# DATA SECTION
━━━━━━━━━━━━━━━━━━━━

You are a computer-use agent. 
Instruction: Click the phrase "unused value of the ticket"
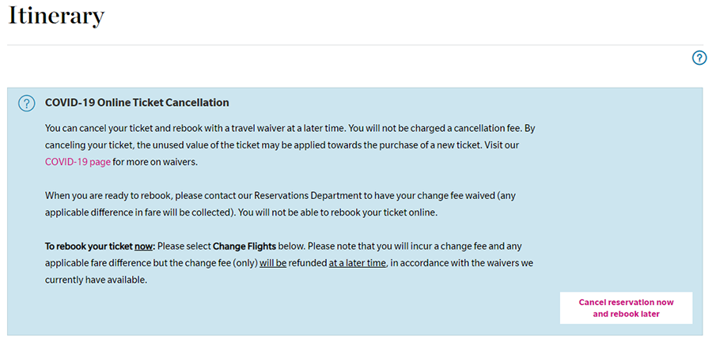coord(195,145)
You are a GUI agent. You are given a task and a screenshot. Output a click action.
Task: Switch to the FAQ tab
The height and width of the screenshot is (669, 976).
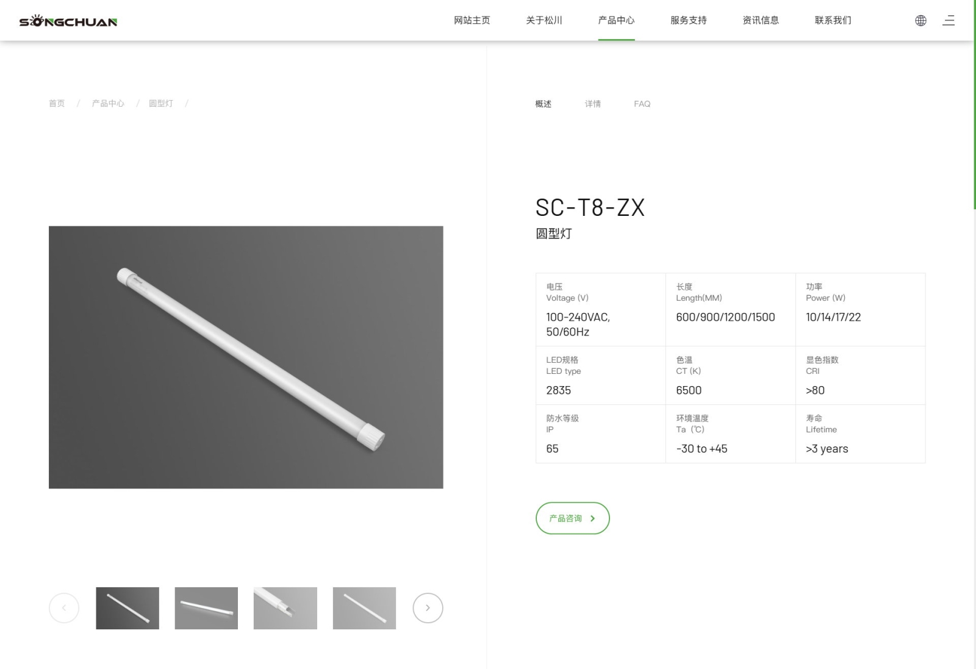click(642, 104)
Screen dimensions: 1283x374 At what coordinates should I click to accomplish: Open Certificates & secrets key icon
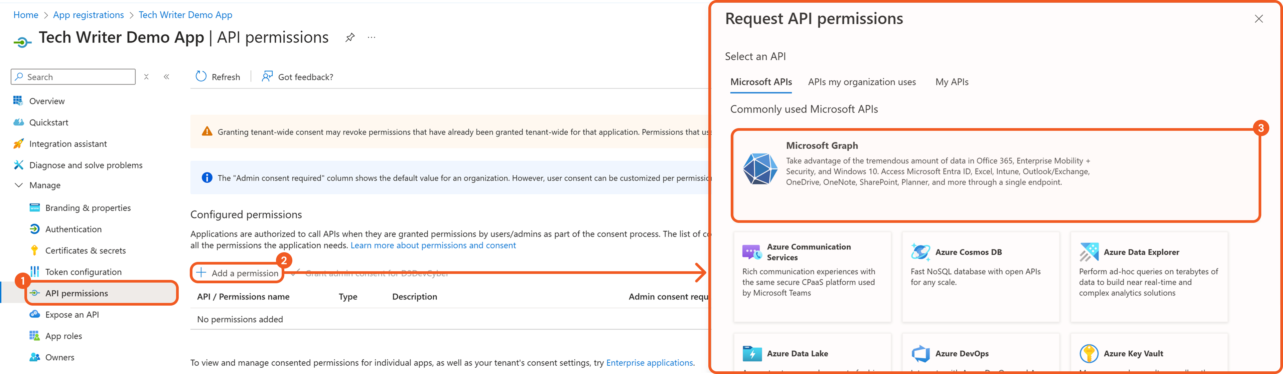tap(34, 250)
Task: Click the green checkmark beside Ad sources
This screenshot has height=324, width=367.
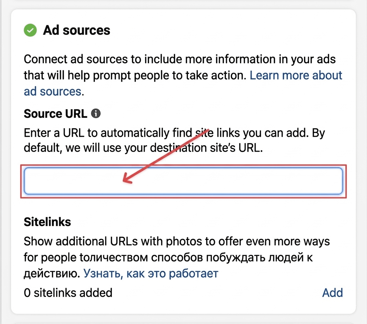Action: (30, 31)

━━━━━━━━━━━━━━━━━━━━

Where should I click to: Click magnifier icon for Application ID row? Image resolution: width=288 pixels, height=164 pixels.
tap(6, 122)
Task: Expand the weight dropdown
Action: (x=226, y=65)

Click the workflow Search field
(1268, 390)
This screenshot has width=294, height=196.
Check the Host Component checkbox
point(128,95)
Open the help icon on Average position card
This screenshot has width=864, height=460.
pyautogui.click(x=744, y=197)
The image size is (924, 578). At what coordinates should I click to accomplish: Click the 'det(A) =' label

━━━━━━━━━━━━━━━━━━━━

# INSTRUCTION
Copy the lines of the records verbatim, starting at the line containing "This screenshot has width=294, height=196." and ending at the line containing "The image size", with both of those lines included.

# EXPECTED OUTPUT
This screenshot has width=294, height=196.
Check the Host Component checkbox
point(128,95)
Open the help icon on Average position card
This screenshot has width=864, height=460.
pyautogui.click(x=744, y=197)
The image size is (924, 578). At what coordinates should I click to accomplish: Click the 'det(A) =' label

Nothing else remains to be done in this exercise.